* Instructions for the task
Rescale the coordinates in the answers of the data below by 2.4, rounding to whole numbers with halves rounded up, and leave every other number, including the screen and image sizes in the requests, unchanged. Give all the lines again with their requests, omitting the pictures.

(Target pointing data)
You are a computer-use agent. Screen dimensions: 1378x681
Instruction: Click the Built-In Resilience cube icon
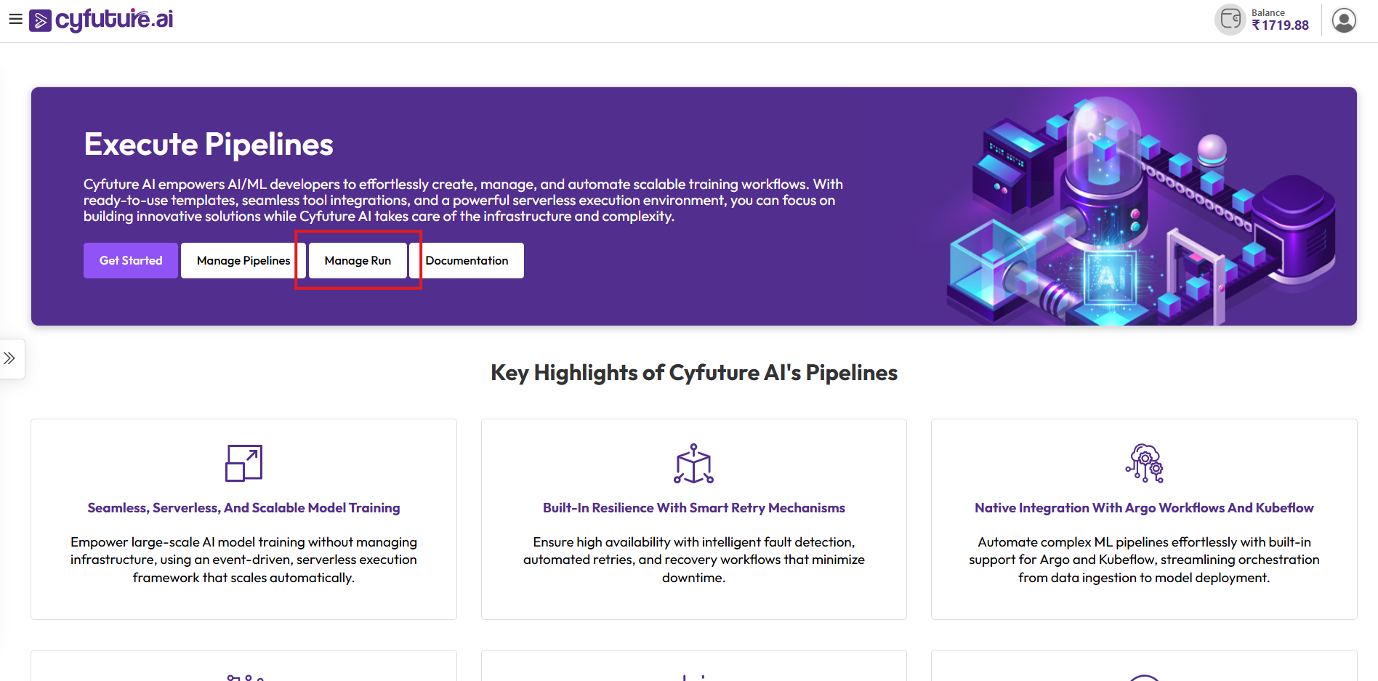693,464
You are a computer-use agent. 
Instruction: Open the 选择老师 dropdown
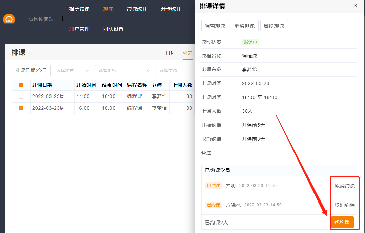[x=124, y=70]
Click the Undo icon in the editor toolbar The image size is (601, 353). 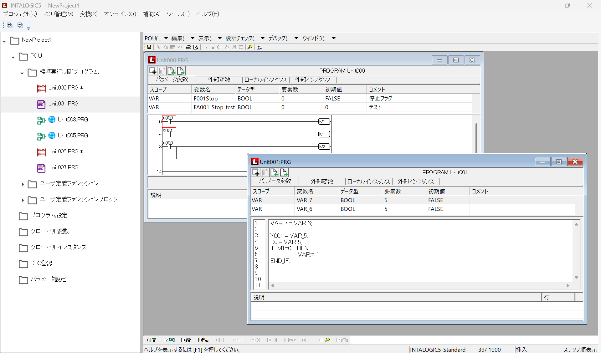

* Task solution
You are a computer-use agent. Screen dimensions: 1378x681
Instruction: Click the Built-In Resilience cube icon
1663,1114
You are a computer-use agent. 
Instruction: Open the 选择老师 dropdown
[x=298, y=168]
Click the Undo icon in the editor toolbar The image size is (601, 353). 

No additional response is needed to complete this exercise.